With the COVID-19 pandemic still affecting Singapore, there are some aspects in the education sector that have not been changed by it. One of these aspects is the Direct School Admission exercise (DSA) that is scheduled to start in mid-May.
According to the announcement of Ong Ye Kung, Minister for Education, on May 5th, the DSA will continue as scheduled with several measures to be enacted to help schools evaluate their prospective students as part of the government’s efforts to prevent the spread of COVID-19.
The DSA enables Primary 6 students to apply for secondary schools they want to sign up for before they get their Primary School Leaving Examination or the PSLE.
The ministry hopes that the schools will get the same number of placements for DSA for this year like the previous school year despite the measures. Last year, the placements were around 3,500 students.
Difference in Selection Process
For DSA participants, here are the things you can expect when the exercise begins:
1) No physical trials or face-to-face interviews
Students will be assessed by schools through video-conferencing tools.
They will be asked to go to their primary schools for these interviews, which will begin from July and end in September. Each student will be given a schedule to ensure social distancing is met like these protocols and prevent them from mingling in the school premises.
According to the MOE, the use of online applications such as video conferencing programs will also ensure to students that the selection process will be done fairly.
Students with no internet access or computers will also be able to participate without problems since they will use the schools in their primary schools for their interviews.
2) Do tasks that showcase their skills and strengths
During the online interviews, students will be asked to showcase their skills and strengths. Schools can determine what tasks they will ask the student to make sure they can assess them properly and how it should be done.
This may include singing an original piece, creating a short sketch or performing a short dance.
However, for certain courses like sports and performing arts, the MOE recognises that there will be limitations to this method and offered an alternative.
3) The student’s talent, passion, character and potential will be considered if they cannot show their skills
To address the limitations of online interviews for assessing students, DSA schools will need to use a student’s school record and the information they will provide to see if the student is qualified for certain courses. Here is how you can prepare your child for DSA’s interview.
Schools will also check the student’s past achievements and co-curricular record to see if they qualify for a slot.
Previously, DSA schools could see a student’s track record for subjects like sports and performing arts through events like the Singapore Youth Festival Arts Presentation and the National School Games. However, with these events cancelled, the schools will be given leeway on how they want to assess students for these subjects and they must do it fairly.
If the applicant has little or no formal training, the MOE said that the student’s character and potential will be considered.

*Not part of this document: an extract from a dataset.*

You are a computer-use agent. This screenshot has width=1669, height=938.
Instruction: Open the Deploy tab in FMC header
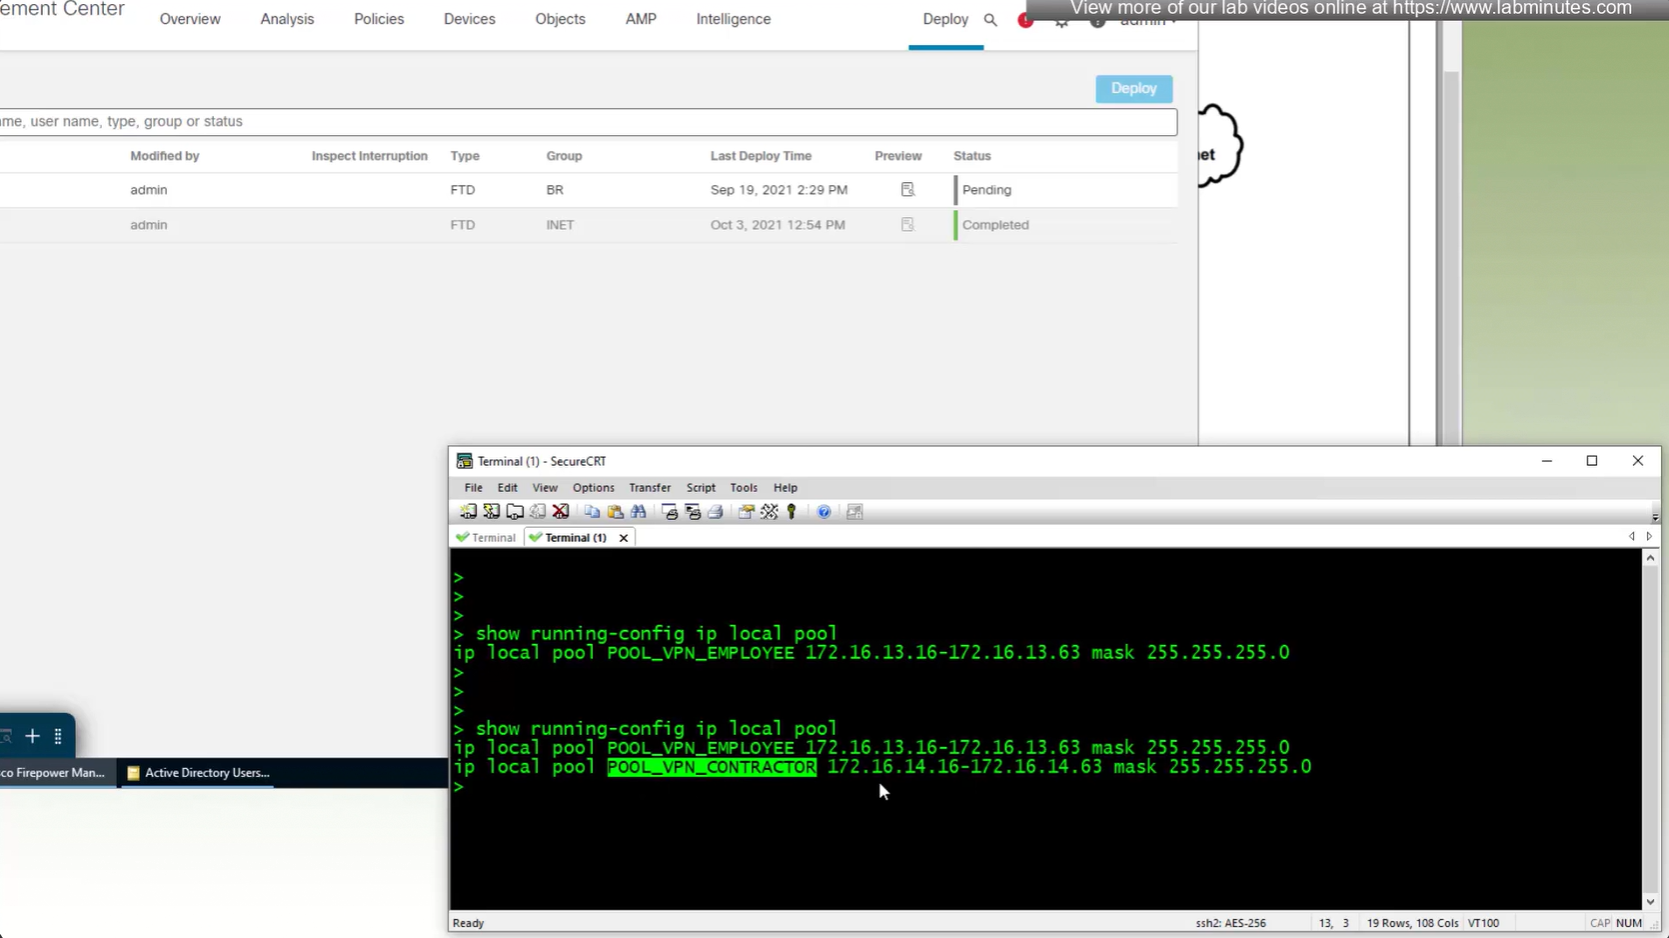click(x=945, y=19)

Schools will shortlist those whom they see have the potential even if they do not have the training for the subjects they are applying for.
This will be great news for those who are from vulnerable backgrounds who also wish to get a slot in their chosen secondary school or junior college through the exercise.
4) Reduce the emphasis on grades
Currently, the DSA is permitting students to get into their chosen secondary school or junior college based on their achievements and talents even before they get their PSLE results. However, they will still need to take either the PSLE or their O-Level GCE tests.
If the offer was given to the student, the student will need to give their decision before the deadline, which will be a day or so prior to the release of the examination results.
The MOE said that they are trying to reduce the emphasis on grades and examinations for students when applying for their chosen schools.
With the pandemic, they are now looking into alternative methods to evaluate students, which is why moral education and character is now a criteria for applying.
These reforms are going to continue even after the pandemic, as well as the developments to the DSA.
How to Apply for the DSA
Applications for the DSA exercise for the next school year in 2021 will start on May 12 to June 5.
They will be done online and only one form is needed for multiple applications and talent focus. Students are given up to three choices for the DSA and they will need their parents or guardian’s SingPass to submit the form.
If the student will be applying for junior college, they should check the DSA-JC webpage to know key dates for their application or their chosen JC’s webpage.
Financial assistance will be provided to students who need it such as the MOE Financial Assistance Scheme, the Edusave Scholarship for Independent Schools, Opportunity Fund, the UPLIFT Scholarship and the Independent School Bursary. For a list of complete scholarships, check it here.
Around 146 secondary schools and 20 junior colleges are taking part in this year’s DSA, ensuring that students have a lot of options for their application.
The DSA exercise is a great opportunity to see where your child will take their education to the next step. Around this time, your child will look into the schools where they think they can pursue their passions. It will also be one of the many ways for you to see how far they have grown even without considering their national test results.
However, with the pandemic changing the way your child can apply for the exercise, it is important you help them with their application as best as you can. For instance, you can help him prepare his skit or role play the interview with your child if he or she tend to get nervous. If you need more help in this area, our tutors are able to coach your child too.
Make it a point to also check the website of the DSA and your child’s chosen school regularly to be up-to-date with deadlines and other requirements.